> [Consigne écrite 1]:
Pour chacune des affirmations (a), (b) et (c), indiquez par oui ou par non si elle concorde avec le texte sur la déchéance nationale, en citant à l'identique les mots du texte qui tranchent.
(a) L'opinion publique est largement favorable à la déchéance nationale pour sanctionner les crimes de terrorisme.
(b) Selon la citation de Durkheim, la peine a pour fonction d'affaiblir les sentiments collectifs.
(c) La classe politique est unanime au sujet de la déchéance nationale.
> [Consigne écrite 2]:
Recopiez fidèlement le passage du texte sur la déchéance nationale qui s'ouvre sur les mots contenant « La réaction sociale » et se ferme sur « tout infligée ? ».
> [Consigne écrite 3]:
Résumez en deux phrases le texte sur la déchéance nationale.

> [Texte à lire]:

^^^^^^^^

La réaction sociale qui constitue la peine est due à
l’intensité des sentiments collectifs que le crime offense ; mais, d’un
autre côté, elle a pour fonction utile d’entretenir les sentiments au même
degré d’intensité, car ils ne tarderaient pas à s’énerver (= perdre leur
énergie) si les offenses qu’ils subissent n’étaient pas châtiées.
Émile
Durkheim – Règles de la méthode sociologique p. 95-96
Nous
posions hier la question : la déchéance nationale, dans ma mesure où elle
serait une sanction inopérante à l’encontre des crimes de terrorismes,
doit-elle être malgré tout infligée ?
On sait que la déchéance nationale pour sanctionner les
crimes de terrorisme est une mesure qui divise la classe politique, mais
pas l’opinion publique qui lui est massivement favorable.
Beaucoup considèrent même qu’elle est la seule appropriée :
c’est une réaction d’indignation devant un acte qui vise à détruire des hommes
et des femmes parce qu’ils sont français : « Nous refusons que ces
criminels puissent prétendre faire partie de notre peuple ! »

^^^^^^^^

> [Lignes fournies]:
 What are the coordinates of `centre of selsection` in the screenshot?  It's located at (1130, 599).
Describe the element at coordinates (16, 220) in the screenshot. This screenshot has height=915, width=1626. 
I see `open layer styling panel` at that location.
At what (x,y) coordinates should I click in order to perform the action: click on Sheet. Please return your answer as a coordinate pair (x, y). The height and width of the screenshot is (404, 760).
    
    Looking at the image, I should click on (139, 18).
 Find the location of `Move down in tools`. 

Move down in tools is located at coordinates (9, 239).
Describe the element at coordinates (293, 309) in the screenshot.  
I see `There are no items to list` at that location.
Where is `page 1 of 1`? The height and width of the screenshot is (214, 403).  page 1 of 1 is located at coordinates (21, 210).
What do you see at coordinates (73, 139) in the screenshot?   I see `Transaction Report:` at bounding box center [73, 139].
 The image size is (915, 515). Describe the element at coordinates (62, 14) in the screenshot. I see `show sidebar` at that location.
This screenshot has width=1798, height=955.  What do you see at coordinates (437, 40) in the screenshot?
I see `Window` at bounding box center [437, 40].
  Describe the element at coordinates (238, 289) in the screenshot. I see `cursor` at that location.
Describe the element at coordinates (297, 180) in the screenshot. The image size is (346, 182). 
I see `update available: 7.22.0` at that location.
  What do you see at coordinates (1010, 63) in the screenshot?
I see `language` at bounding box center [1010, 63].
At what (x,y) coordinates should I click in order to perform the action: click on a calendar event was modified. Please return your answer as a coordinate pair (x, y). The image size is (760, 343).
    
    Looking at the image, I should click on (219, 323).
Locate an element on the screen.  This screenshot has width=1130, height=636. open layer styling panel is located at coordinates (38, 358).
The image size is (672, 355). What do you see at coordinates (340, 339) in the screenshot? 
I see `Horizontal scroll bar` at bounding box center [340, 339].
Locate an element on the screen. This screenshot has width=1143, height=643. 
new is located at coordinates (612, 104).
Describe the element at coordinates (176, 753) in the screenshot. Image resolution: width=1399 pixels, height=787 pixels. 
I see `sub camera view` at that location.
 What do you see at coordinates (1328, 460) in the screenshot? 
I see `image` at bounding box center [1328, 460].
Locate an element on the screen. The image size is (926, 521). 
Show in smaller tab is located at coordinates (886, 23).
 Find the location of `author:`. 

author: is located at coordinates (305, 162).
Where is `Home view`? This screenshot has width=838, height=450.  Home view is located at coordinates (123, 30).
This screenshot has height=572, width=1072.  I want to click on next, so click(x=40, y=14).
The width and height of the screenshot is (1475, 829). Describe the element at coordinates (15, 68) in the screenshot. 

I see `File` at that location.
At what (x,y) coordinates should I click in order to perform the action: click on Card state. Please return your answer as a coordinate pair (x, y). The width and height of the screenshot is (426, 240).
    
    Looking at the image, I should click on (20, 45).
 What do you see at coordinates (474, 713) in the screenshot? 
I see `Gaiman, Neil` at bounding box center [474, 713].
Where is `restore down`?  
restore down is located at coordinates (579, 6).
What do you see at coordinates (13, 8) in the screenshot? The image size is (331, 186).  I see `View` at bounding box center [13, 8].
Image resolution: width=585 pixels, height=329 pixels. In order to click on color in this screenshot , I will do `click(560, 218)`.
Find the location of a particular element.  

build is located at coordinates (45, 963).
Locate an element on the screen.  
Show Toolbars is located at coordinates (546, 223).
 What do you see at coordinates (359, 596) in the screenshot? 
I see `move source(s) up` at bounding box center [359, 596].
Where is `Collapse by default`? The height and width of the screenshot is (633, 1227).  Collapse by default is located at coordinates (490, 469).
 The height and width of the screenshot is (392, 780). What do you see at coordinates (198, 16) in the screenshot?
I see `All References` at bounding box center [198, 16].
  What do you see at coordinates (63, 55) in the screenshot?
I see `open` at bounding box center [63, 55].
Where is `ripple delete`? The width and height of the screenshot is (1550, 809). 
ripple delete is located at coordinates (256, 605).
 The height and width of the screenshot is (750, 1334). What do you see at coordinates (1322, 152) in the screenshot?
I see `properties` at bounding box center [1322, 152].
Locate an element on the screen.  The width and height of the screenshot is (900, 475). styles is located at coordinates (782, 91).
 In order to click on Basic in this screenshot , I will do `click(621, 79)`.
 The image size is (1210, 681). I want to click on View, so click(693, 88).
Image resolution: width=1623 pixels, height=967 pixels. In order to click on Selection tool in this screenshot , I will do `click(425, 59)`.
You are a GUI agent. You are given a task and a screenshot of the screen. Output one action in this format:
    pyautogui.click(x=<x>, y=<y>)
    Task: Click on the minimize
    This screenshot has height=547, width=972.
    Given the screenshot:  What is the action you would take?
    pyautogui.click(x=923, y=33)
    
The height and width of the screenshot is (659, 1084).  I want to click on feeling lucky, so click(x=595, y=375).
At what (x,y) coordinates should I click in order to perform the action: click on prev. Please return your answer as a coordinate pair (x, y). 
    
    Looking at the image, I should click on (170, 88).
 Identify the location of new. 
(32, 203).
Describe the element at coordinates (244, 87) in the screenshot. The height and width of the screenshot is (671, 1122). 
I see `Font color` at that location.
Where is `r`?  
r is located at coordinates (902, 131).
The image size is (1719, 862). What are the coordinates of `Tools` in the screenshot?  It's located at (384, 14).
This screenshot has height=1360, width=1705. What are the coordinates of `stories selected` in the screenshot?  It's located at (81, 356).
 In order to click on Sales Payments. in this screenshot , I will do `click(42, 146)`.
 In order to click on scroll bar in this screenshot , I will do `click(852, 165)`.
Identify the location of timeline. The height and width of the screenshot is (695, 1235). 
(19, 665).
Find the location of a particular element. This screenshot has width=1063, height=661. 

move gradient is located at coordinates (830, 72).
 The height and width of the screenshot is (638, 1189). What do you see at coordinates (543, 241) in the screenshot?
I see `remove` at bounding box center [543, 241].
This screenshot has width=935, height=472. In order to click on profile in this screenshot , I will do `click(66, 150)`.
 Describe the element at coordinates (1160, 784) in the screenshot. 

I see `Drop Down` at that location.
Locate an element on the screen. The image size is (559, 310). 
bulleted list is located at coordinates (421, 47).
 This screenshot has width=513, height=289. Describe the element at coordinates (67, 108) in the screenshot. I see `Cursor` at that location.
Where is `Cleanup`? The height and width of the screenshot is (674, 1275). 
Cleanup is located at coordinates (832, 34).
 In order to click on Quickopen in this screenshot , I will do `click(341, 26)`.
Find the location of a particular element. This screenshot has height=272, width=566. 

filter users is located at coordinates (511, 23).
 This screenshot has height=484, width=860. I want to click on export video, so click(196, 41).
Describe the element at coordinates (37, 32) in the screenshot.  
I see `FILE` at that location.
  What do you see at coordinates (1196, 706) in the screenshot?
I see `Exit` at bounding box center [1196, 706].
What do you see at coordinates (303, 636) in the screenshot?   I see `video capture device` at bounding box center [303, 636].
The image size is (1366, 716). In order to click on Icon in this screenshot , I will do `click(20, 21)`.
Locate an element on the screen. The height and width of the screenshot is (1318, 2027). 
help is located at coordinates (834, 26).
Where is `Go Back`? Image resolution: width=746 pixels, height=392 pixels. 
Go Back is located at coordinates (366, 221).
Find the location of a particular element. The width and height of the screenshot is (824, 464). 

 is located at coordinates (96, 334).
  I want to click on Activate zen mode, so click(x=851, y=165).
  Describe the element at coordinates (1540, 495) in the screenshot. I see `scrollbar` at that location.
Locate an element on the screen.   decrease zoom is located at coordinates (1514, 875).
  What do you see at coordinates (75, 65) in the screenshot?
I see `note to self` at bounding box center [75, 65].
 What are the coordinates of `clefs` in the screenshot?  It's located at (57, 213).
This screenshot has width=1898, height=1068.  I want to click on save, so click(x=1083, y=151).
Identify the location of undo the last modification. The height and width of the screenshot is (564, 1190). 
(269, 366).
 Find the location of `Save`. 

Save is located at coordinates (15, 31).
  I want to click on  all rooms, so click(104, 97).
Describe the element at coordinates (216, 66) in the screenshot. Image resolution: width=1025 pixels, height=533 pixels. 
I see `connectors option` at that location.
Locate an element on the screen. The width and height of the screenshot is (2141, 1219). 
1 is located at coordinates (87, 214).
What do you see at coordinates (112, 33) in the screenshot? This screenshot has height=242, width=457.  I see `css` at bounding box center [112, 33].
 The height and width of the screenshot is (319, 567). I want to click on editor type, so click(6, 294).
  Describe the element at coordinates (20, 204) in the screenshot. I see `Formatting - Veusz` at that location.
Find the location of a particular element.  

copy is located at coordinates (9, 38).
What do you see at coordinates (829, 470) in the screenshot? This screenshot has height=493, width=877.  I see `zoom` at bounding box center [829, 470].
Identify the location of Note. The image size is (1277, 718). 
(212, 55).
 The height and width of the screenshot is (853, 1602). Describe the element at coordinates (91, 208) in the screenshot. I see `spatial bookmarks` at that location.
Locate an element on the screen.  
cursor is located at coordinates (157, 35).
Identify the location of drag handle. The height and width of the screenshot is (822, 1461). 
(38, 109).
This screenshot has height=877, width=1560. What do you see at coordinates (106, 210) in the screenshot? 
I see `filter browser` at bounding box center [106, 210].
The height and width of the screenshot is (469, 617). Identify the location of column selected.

^^^^^^^^

> [Réponse attendue 1]:
(a) Oui : « pas l’opinion publique qui lui est massivement favorable »
(b) Non : « elle a pour fonction utile d’entretenir les sentiments au même degré d’intensité »
(c) Non : « est une mesure qui divise la classe politique »

> [Réponse attendue 2]:
La réaction sociale qui constitue la peine est due à
l’intensité des sentiments collectifs que le crime offense ; mais, d’un
autre côté, elle a pour fonction utile d’entretenir les sentiments au même
degré d’intensité, car ils ne tarderaient pas à s’énerver (= perdre leur
énergie) si les offenses qu’ils subissent n’étaient pas châtiées.
Émile
Durkheim – Règles de la méthode sociologique p. 95-96
Nous
posions hier la question : la déchéance nationale, dans ma mesure où elle
serait une sanction inopérante à l’encontre des crimes de terrorismes,
doit-elle être malgré tout infligée ?

> [Réponse attendue 3]:
D'après la citation de Durkheim, la peine naît de l'intensité des sentiments collectifs que le crime offense et sert à maintenir cette intensité, qui s'affaiblirait si les offenses n'étaient pas châtiées. Le texte relève ensuite que la déchéance nationale pour les crimes de terrorisme divise la classe politique mais reçoit un soutien massif de l'opinion publique, dont une grande partie la juge même la seule sanction appropriée, par indignation.